▶ [What is required]:
Set down the entries again word for word, without any of the images.

Extracted records
-------------------------
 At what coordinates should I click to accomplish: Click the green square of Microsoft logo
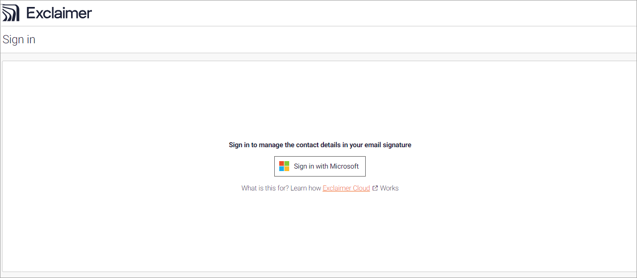(x=287, y=164)
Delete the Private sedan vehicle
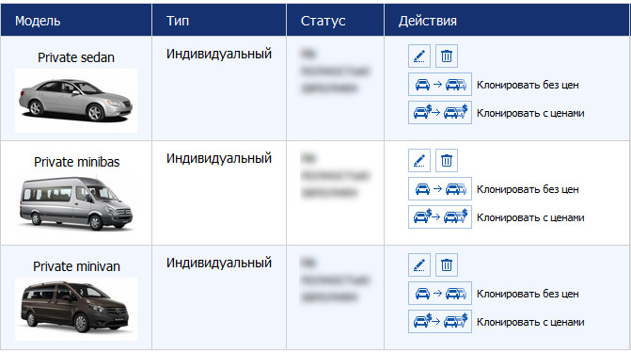631x352 pixels. click(447, 56)
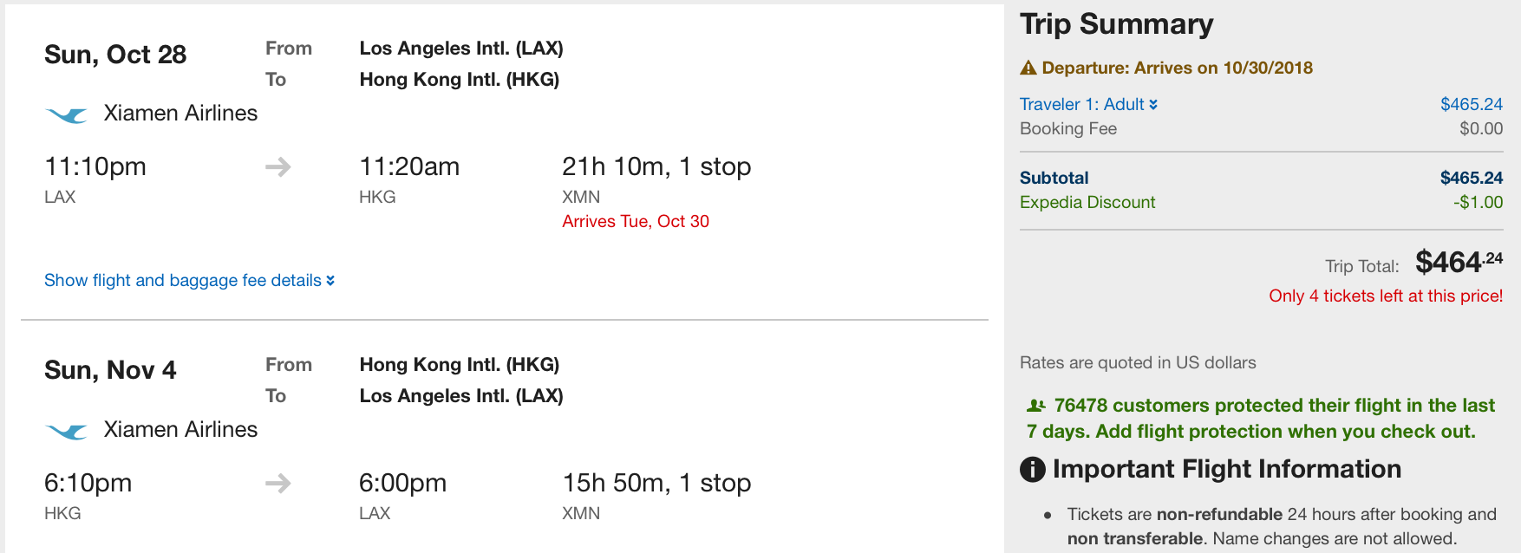Click the Trip Total amount $464.24
The height and width of the screenshot is (553, 1521).
click(x=1459, y=262)
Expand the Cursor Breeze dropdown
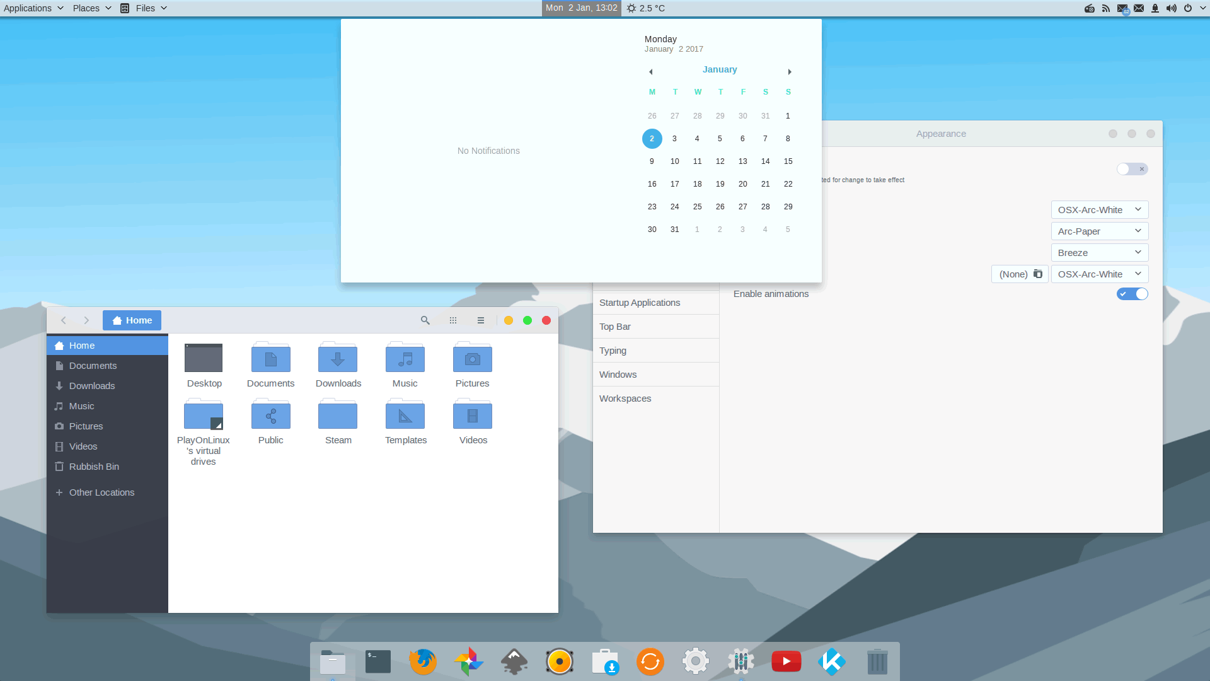 (1098, 252)
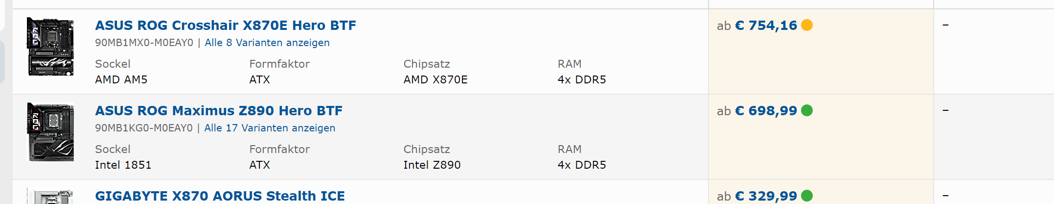Screen dimensions: 1054x204
Task: Show all 17 variants of Maximus Z890
Action: click(270, 128)
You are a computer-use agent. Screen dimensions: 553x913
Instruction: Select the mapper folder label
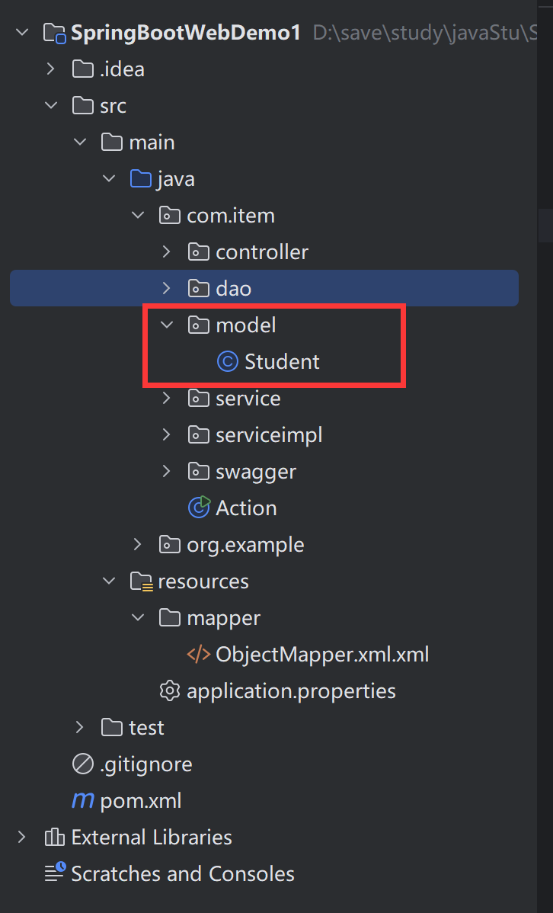tap(223, 618)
-------------------------
▶ [Answer to the exercise]:
 At what coordinates should I click to accomplish: Click the green square of Microsoft logo
(x=287, y=164)
Delete the Private sedan vehicle
631x352 pixels. click(447, 56)
Click the Trip Total amount $464.24
The height and width of the screenshot is (553, 1521).
click(x=1459, y=262)
Expand the Cursor Breeze dropdown
 (1098, 252)
Screen dimensions: 1054x204
Task: Show all 17 variants of Maximus Z890
Action: click(270, 128)
You are a computer-use agent. Screen dimensions: 553x913
Instruction: Select the mapper folder label
tap(223, 618)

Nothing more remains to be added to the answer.